(Dataset entries)
________

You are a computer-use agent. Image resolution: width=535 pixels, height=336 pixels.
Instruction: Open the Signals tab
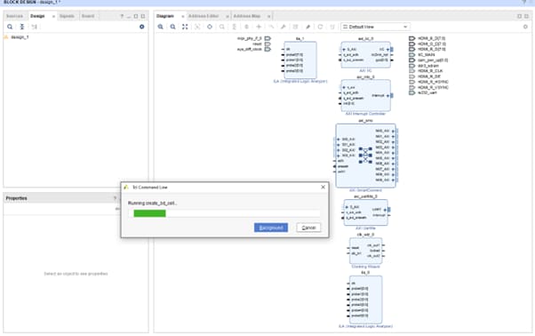tap(67, 16)
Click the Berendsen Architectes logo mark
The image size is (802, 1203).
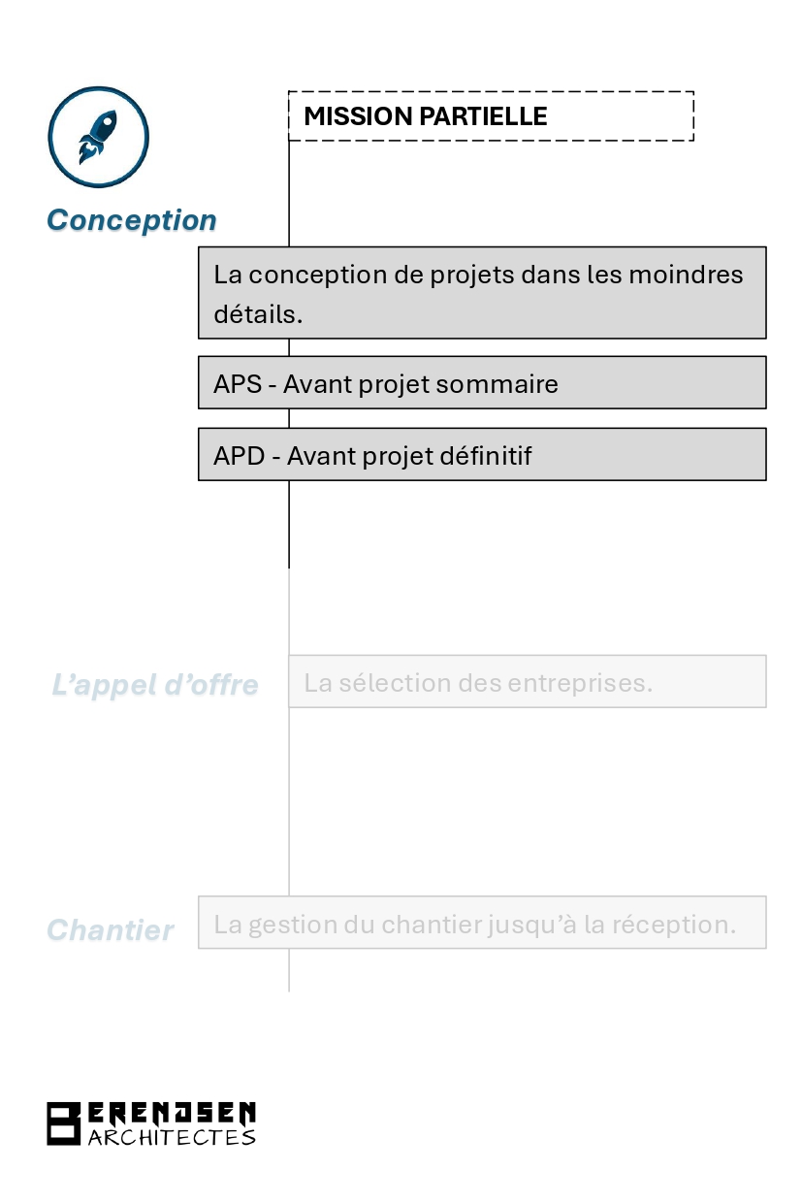(x=63, y=1123)
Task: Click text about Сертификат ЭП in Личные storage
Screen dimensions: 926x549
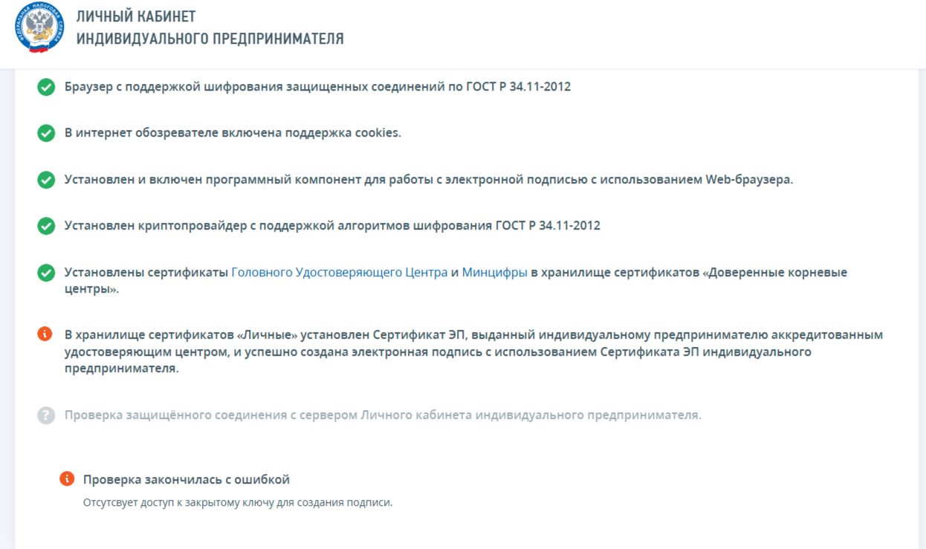Action: point(474,351)
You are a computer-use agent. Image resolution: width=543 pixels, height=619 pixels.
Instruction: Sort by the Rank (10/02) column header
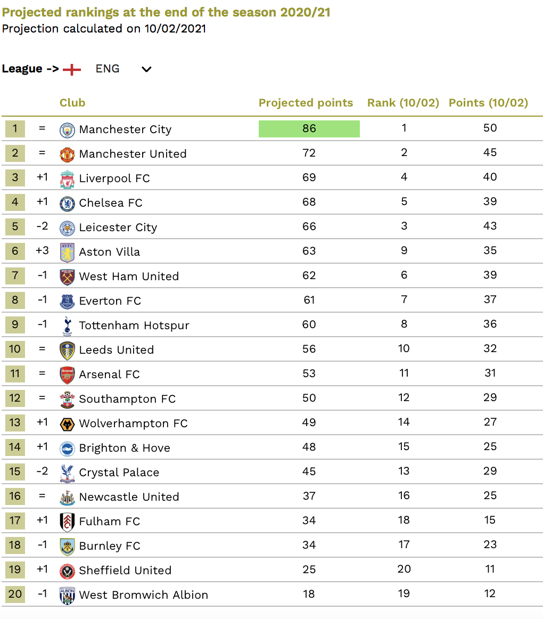coord(403,103)
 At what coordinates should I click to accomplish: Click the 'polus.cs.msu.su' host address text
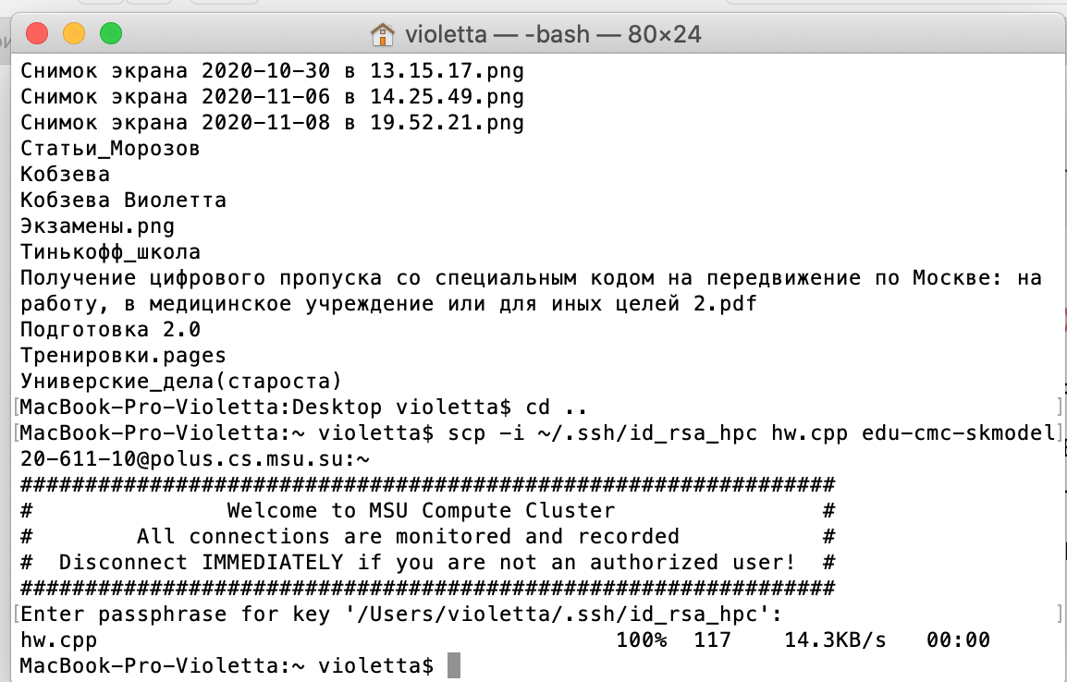240,459
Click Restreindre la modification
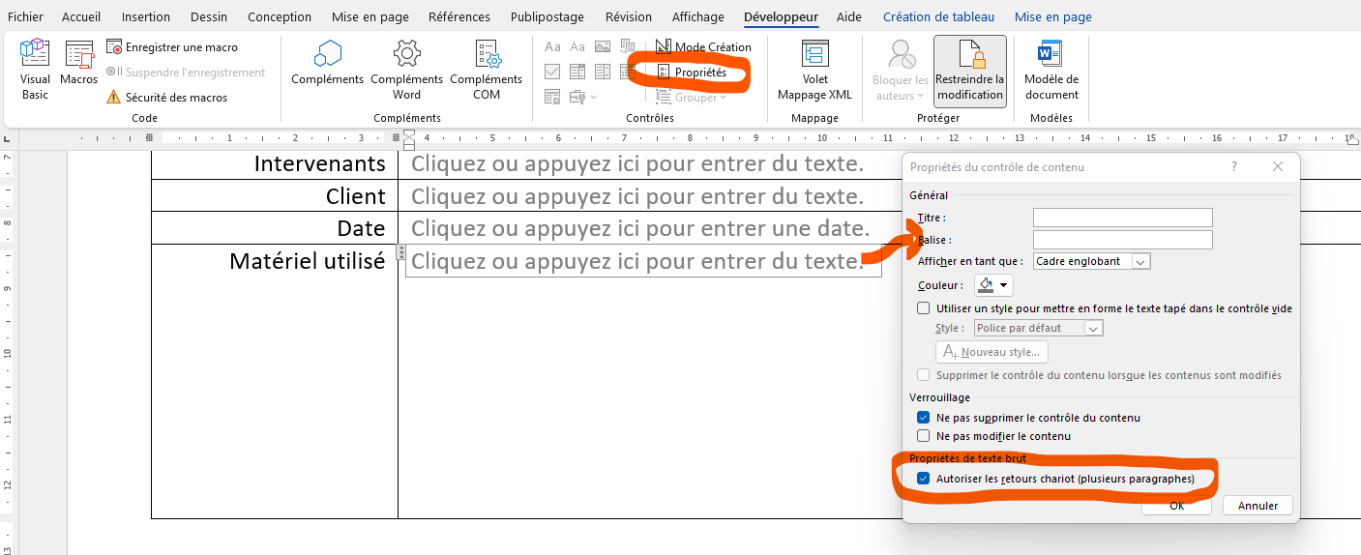This screenshot has width=1361, height=555. [x=969, y=71]
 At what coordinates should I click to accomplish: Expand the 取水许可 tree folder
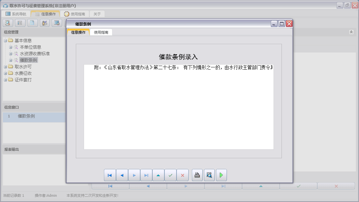click(6, 67)
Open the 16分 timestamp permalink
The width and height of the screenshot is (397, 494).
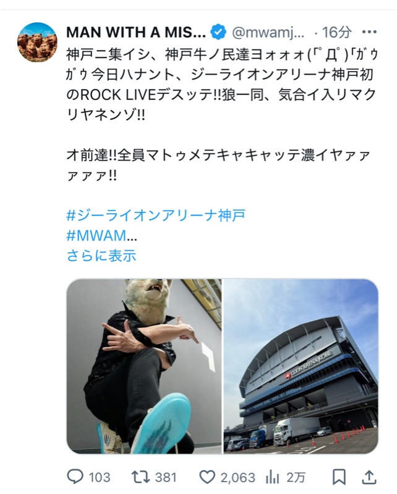pyautogui.click(x=336, y=32)
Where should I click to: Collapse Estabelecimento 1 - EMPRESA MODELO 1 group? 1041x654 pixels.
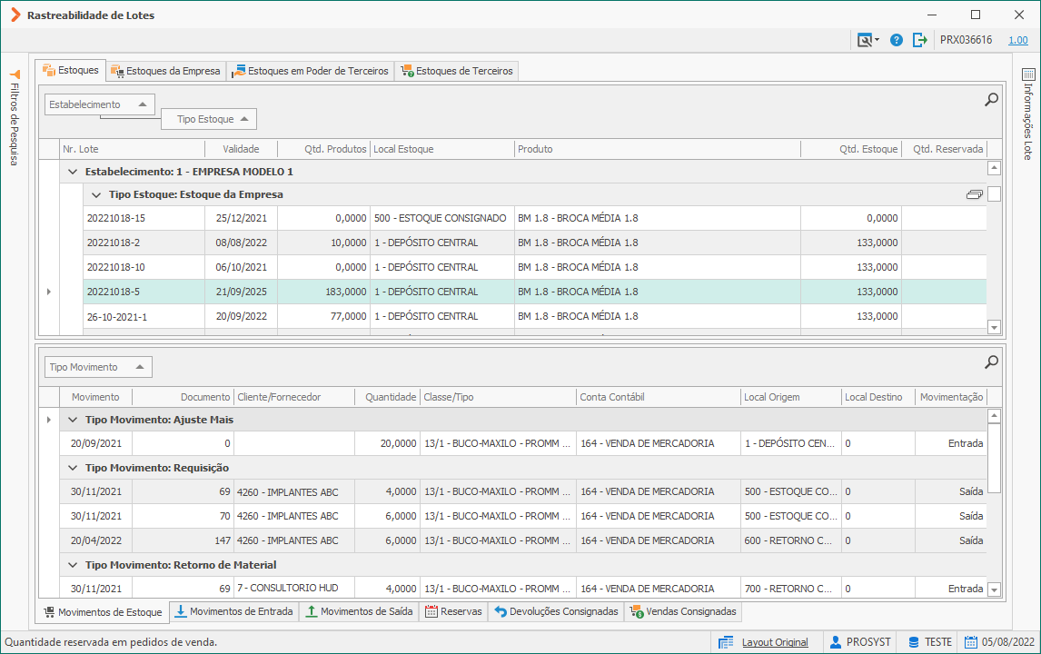[73, 172]
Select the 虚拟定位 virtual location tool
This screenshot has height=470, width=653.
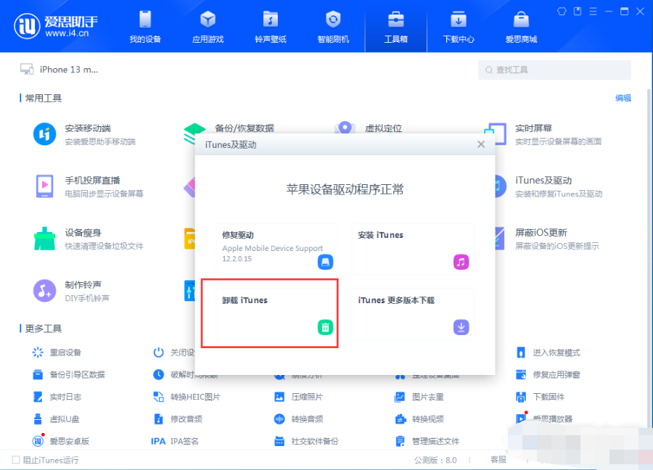tap(385, 128)
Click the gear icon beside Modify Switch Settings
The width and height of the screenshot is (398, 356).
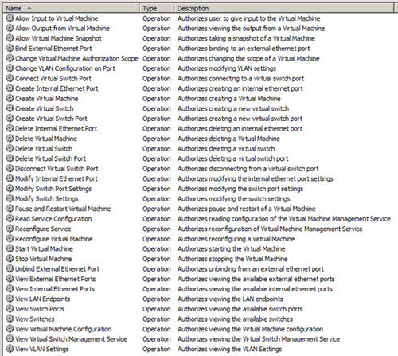pyautogui.click(x=10, y=198)
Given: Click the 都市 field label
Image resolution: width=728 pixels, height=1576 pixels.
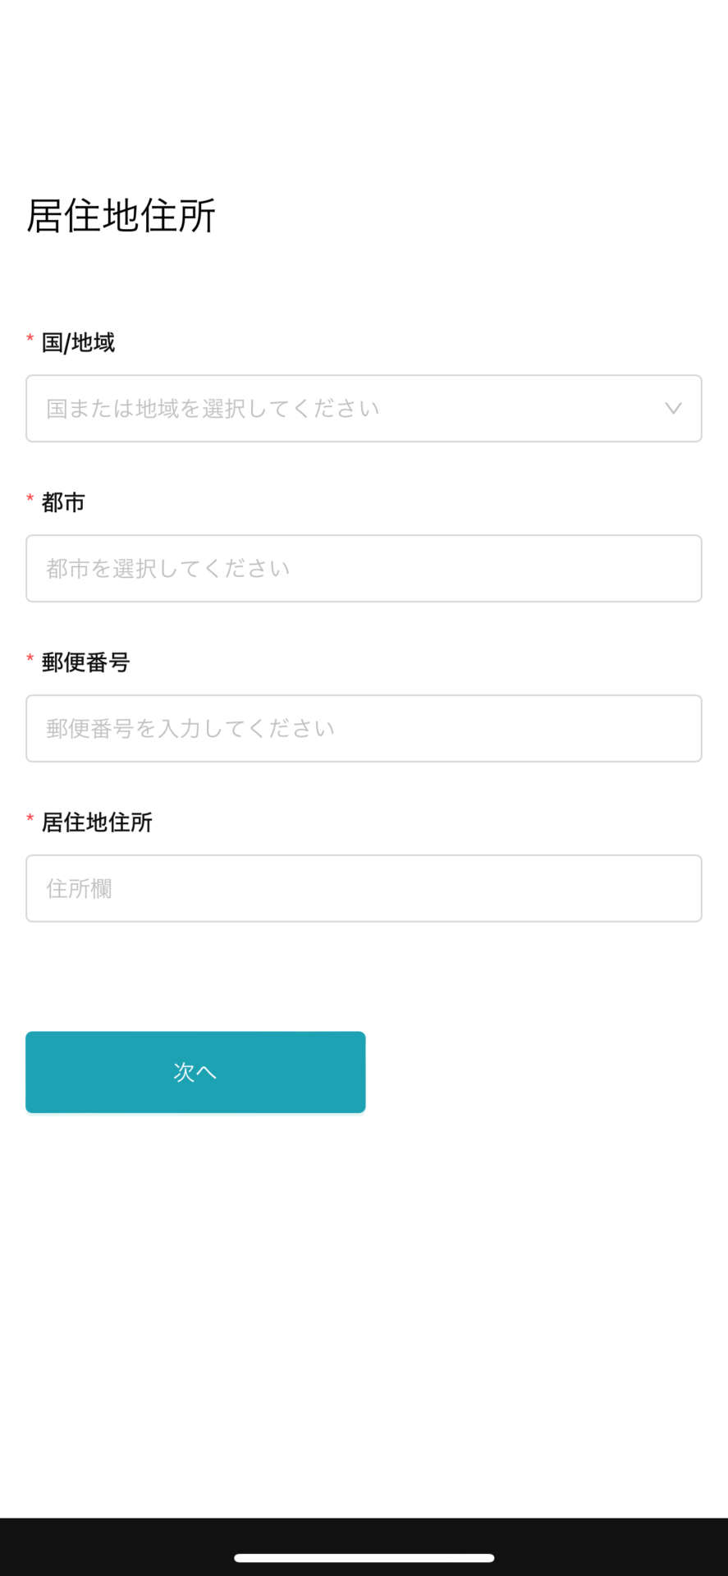Looking at the screenshot, I should pos(63,502).
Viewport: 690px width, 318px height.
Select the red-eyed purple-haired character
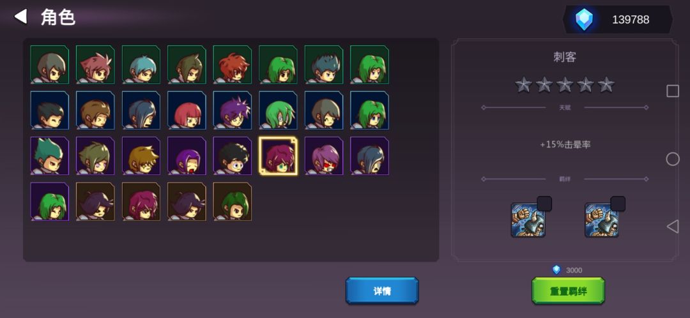pos(324,156)
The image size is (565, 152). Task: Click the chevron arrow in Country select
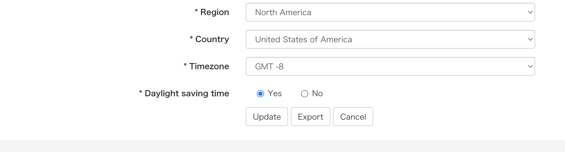pyautogui.click(x=530, y=39)
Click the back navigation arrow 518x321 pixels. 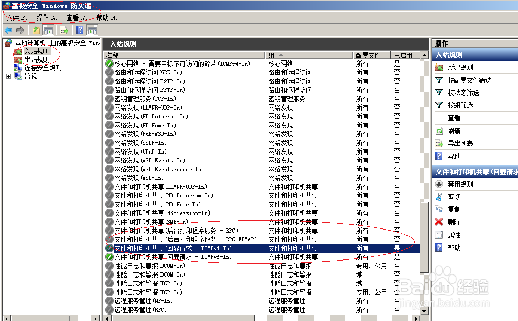coord(8,30)
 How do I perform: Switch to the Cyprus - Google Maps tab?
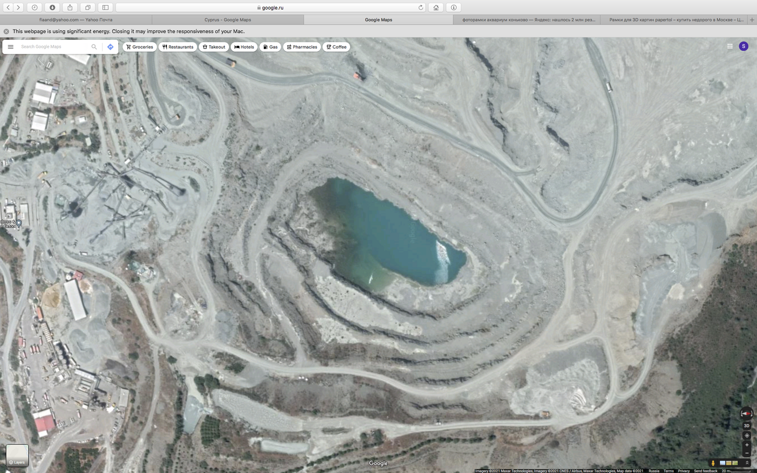point(228,20)
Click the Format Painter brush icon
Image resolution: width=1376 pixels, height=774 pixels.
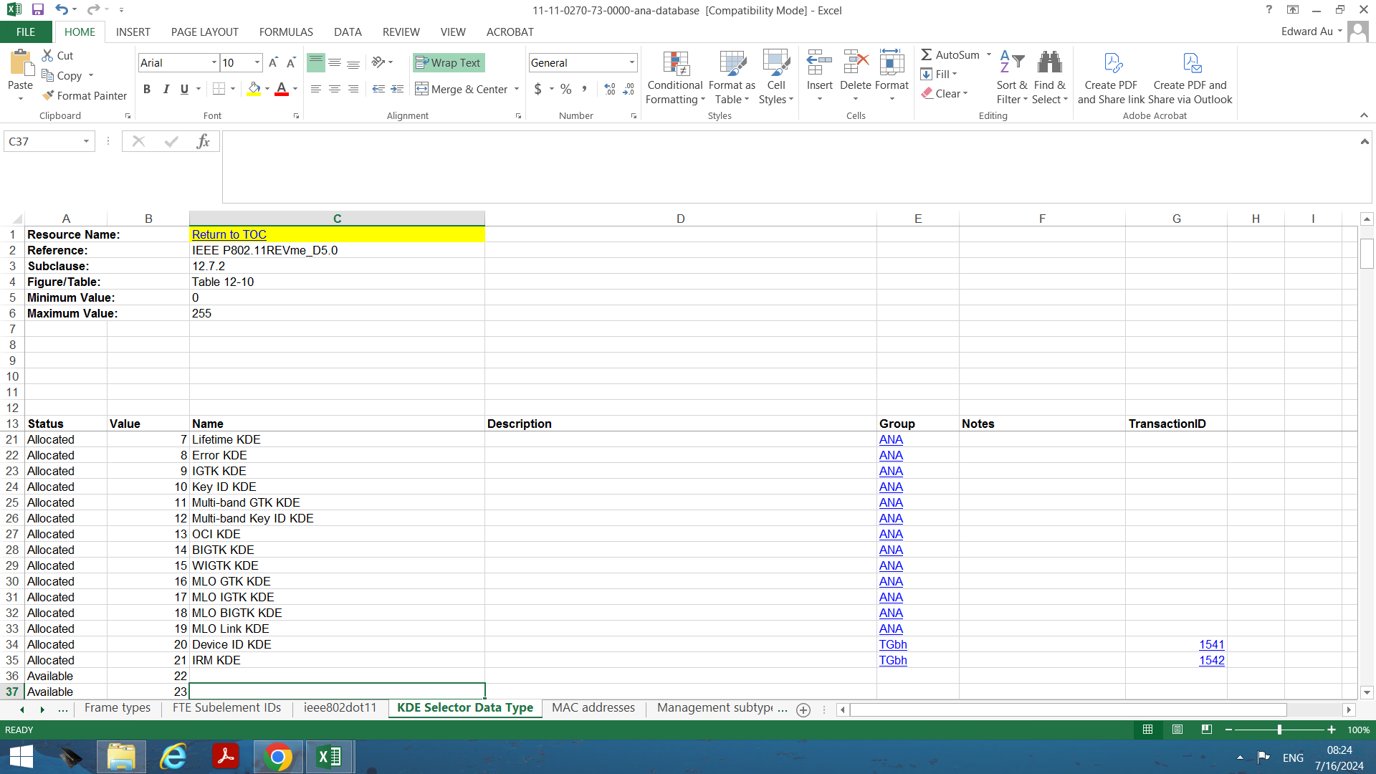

________

### Problem to work on
Identify all lines in the records above with the word "icon".

### Answer
Click the gear icon beside Modify Switch Settings
Click the Format Painter brush icon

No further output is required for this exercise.